The PSD3/PSR package is intended to address four specific shortcomings identified in the Commission’s review of PSD2:
| Problem identified under PSD2 | PSD3/PSR Response |
| Rising payment fraud — particularly authorised push payment and impersonation scams — and insufficient consumer protection | A higher bar for fraud prevention and consumer protection through enhanced monitoring obligations, stronger customer authentication measures, and changes to liability in impersonation and authorised push payment fraud scenarios; enhanced transparency around fees and charges; strengthened rights of redress for victims of unauthorised transactions |
| Uneven functioning of open banking, with obstacles to third-party access and inconsistent interface performance | A more workable open-banking framework by prohibiting defined categories of obstacle to third-party access, imposing performance standards on dedicated interfaces, and introducing consent dashboards allowing customers to manage and revoke data access |
| Supervisory fragmentation resulting from directive-based implementation producing divergent national outcomes | Reduced supervisory fragmentation by moving most conduct rules into a directly applicable Regulation rather than relying on national transposition |
| Unequal competitive conditions between banks and non-bank payment service providers | Competitive neutrality, ensuring equivalent payment services attract equivalent regulatory treatment regardless of provider type |
Where are PSD3 and the PSR in the Legislative Process?
The legislative file is now close to completion. Following the provisional political agreement reached between the European Parliament and the Council on 27 November 2025, the agreed texts have moved through legal-linguistic review and translation.
On 17 April 2026, the Council circulated an ‘I’ Item Note alongside final compromise texts for both PSD3 and the PSR, inviting approval at COREPER with a view to agreement at second reading. Formal adoption by both institutions, followed by publication in the Official Journal of the European Union (the “OJEU“), is generally anticipated towards the end of Q2 2026.
Once published:
- the PSR will apply 21 months after entry into force (with certain obligations applying after a further 6 months, including payee name verification and liability for incorrect application of the verification service), and
- Member States will have 21 months to transpose PSD3 into national law.
For firms authorised in Ireland, the period between formal adoption and active supervisory engagement on re-authorisation and compliance readiness is therefore likely to be short.
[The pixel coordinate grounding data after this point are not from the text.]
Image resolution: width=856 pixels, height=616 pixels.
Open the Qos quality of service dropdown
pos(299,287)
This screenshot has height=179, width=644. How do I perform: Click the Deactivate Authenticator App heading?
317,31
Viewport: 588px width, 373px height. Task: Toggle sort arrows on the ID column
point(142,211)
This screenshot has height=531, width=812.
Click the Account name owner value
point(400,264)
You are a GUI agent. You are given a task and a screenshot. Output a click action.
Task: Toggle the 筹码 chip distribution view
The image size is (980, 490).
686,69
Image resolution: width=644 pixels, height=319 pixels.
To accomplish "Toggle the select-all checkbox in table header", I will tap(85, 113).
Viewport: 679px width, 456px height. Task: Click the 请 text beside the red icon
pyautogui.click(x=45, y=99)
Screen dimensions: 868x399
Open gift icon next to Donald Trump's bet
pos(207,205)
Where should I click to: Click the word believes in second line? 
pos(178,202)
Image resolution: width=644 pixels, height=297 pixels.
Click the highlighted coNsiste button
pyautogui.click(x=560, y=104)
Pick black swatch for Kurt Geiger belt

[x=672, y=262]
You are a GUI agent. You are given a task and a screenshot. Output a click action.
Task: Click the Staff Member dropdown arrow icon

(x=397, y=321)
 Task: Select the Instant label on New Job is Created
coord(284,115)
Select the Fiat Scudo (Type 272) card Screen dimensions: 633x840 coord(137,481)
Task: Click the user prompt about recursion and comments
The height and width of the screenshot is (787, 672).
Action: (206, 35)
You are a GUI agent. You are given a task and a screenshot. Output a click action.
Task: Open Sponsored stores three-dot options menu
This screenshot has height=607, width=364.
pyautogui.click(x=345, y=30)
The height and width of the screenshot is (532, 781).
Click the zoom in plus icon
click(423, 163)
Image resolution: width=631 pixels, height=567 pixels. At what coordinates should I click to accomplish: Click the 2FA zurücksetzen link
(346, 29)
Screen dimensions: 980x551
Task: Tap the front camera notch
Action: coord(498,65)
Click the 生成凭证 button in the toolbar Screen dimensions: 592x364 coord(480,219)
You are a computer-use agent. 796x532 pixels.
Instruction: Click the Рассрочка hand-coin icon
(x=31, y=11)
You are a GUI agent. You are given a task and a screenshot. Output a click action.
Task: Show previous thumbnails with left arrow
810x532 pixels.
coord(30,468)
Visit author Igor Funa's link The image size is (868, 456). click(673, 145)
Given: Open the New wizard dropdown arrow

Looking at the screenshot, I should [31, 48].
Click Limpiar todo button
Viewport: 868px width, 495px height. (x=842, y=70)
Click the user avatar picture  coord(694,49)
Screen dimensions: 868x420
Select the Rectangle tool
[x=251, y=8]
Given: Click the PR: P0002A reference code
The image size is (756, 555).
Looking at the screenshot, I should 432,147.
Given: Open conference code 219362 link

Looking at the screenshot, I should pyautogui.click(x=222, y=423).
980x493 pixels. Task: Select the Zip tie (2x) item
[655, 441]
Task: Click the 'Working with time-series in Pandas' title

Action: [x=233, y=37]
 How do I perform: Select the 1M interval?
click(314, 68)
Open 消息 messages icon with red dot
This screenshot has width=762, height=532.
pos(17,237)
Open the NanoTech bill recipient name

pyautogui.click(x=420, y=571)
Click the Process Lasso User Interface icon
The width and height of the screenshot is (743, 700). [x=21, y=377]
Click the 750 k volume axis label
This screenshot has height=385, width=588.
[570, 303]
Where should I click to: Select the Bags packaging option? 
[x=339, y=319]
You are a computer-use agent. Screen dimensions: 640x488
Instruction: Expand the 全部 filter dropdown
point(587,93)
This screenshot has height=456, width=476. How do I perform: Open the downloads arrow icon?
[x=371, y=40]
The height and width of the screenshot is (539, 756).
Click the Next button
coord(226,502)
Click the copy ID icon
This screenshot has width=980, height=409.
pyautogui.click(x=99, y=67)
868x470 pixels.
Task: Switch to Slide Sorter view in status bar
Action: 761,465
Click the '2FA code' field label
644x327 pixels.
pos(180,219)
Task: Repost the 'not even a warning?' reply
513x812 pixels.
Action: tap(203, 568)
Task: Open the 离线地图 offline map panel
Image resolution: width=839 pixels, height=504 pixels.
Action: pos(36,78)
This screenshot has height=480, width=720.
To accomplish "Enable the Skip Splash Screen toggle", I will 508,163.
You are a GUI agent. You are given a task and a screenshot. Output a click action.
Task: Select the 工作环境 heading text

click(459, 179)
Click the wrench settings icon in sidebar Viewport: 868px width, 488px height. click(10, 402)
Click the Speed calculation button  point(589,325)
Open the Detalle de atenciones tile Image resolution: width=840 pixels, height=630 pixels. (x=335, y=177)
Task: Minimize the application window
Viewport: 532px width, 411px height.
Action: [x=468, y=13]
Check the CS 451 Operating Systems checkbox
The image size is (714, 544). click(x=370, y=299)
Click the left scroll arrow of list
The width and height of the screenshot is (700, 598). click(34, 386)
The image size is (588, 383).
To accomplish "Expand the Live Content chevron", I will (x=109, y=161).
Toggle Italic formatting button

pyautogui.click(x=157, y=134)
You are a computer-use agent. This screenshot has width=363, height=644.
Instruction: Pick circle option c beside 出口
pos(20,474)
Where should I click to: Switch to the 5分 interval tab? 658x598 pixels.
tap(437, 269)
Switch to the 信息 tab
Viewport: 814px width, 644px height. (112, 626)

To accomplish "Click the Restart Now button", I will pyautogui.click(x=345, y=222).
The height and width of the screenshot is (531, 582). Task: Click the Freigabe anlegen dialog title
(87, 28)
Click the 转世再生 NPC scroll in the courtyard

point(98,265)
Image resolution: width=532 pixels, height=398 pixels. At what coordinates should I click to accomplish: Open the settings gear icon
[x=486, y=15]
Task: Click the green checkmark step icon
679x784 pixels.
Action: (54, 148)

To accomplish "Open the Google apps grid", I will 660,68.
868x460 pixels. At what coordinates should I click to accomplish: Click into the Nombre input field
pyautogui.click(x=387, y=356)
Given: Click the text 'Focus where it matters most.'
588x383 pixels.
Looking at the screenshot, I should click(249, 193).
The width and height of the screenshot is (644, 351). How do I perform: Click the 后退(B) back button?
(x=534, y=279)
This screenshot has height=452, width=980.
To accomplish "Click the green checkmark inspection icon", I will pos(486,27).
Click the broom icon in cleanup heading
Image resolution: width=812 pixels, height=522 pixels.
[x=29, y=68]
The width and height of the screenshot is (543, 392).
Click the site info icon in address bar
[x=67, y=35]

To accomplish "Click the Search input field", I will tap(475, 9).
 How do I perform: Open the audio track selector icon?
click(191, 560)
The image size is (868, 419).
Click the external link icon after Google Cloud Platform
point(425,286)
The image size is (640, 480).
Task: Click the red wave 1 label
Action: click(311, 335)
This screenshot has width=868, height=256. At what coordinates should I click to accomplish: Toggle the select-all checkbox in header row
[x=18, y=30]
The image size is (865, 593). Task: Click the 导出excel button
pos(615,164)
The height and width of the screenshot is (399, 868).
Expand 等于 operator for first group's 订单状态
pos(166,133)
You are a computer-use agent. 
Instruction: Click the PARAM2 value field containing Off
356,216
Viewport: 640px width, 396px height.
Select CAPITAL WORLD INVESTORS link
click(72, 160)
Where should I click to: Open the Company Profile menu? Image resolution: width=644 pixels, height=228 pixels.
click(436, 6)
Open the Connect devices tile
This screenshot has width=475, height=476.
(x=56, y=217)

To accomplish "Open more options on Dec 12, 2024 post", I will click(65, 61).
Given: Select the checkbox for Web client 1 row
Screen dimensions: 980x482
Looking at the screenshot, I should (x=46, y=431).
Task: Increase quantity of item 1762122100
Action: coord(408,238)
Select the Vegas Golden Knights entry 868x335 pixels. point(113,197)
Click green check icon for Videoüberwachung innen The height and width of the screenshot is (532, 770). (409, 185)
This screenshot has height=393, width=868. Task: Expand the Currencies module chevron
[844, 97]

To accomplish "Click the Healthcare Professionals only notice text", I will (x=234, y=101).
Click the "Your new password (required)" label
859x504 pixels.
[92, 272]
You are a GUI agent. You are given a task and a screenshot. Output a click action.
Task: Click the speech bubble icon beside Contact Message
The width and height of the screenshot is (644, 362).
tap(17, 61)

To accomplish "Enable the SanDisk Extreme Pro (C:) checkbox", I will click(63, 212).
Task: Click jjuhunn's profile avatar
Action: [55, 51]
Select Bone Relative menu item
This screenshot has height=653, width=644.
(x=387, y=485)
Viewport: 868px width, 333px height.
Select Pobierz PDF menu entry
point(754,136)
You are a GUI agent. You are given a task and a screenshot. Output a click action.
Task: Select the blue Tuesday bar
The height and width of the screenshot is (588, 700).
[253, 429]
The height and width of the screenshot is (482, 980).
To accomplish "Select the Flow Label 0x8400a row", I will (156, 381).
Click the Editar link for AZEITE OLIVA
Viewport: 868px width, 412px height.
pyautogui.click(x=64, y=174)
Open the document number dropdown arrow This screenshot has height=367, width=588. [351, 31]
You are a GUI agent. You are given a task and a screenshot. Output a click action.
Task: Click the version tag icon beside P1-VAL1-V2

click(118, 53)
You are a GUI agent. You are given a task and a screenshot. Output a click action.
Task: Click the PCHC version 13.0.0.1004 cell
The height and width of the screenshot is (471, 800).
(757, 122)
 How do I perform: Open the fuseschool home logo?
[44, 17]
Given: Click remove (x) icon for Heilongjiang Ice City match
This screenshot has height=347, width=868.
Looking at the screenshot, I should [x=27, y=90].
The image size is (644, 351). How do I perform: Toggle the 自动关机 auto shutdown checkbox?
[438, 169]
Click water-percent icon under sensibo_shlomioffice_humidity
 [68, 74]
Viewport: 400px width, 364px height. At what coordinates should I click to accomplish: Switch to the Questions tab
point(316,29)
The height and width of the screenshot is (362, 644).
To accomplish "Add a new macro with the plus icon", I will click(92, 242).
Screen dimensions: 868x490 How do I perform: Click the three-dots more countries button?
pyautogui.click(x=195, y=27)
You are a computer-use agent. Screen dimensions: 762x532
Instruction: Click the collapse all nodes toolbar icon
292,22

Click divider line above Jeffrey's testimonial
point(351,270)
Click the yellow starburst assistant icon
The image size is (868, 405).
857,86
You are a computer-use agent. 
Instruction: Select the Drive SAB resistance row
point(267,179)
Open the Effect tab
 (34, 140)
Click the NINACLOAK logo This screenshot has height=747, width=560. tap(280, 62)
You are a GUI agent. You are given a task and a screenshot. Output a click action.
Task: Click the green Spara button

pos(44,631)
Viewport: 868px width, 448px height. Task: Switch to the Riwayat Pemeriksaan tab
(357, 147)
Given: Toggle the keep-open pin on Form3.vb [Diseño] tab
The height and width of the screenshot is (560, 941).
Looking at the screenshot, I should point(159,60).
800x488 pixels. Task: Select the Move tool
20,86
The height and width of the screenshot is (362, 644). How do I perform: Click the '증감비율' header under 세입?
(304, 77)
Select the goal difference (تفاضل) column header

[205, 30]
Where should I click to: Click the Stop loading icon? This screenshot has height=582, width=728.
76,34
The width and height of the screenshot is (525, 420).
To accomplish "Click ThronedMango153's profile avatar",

Frequently Asked Questions
Payment Institutions and Electronic Money Institutions
Re-authorisation is mandatory and time-limited — firms cannot assume continuity. Firms authorised under PSD2 or EMD2 at the time of the PSD3 transposition deadline may avail of six-month transitional provisions in Articles 44 and 45 of PSD3 and continue operating under their existing authorisations. However, by six months after PSD3 is transposed, firms must have submitted to their competent authority all information necessary to assess their compliance with PSD3’s revised authorisation requirements under Title II of PSD3. Firms that remain non-compliant by that deadline will be suspended from providing payment services until the competent authority has received and verified the necessary information.
Compliance determines whether re-authorisation is automatic or conditional. Firms considered compliant with Title II of PSD3 by their competent authority will be deemed re-authorised under PSD3 automatically. Those not considered fully compliant may be granted further time to achieve compliance but will be suspended from providing payment services until they are judged compliant.
Delays in processing by the competent authority do not excuse firms from the process. In exceptional circumstances, competent authorities may delay imposing a suspension on transitioning firms by up to three months — but only where the firm has provided the information needed for the re-authorisation process and the competent authority has not been able to process it within the applicable deadline.
Electronic money institutions face structural integration into a new licensing framework. Electronic money institutions are integrated into a consolidated payment-institution licensing framework, requiring careful assessment of permissions, prudential treatment and business models.
Banks and Account-Servicing PSPs
Fraud liability has shifted materially in the direction of the PSP. Fraud detection frameworks, dispute handling procedures and reimbursement outcomes will need to be reassessed in light of a liability regime that places materially greater responsibility on PSPs in impersonation and authorised push payment fraud scenarios.
Open-banking interfaces are now subject to explicit performance standards and new prohibitions. Open-banking interfaces will be subject to clearer performance and availability standards, with explicit prohibitions on practices that have restricted access in the PSD2 period.
Consumers
Enhanced pre-contractual disclosures — including around currency conversion charges and ATM withdrawal fees — will apply.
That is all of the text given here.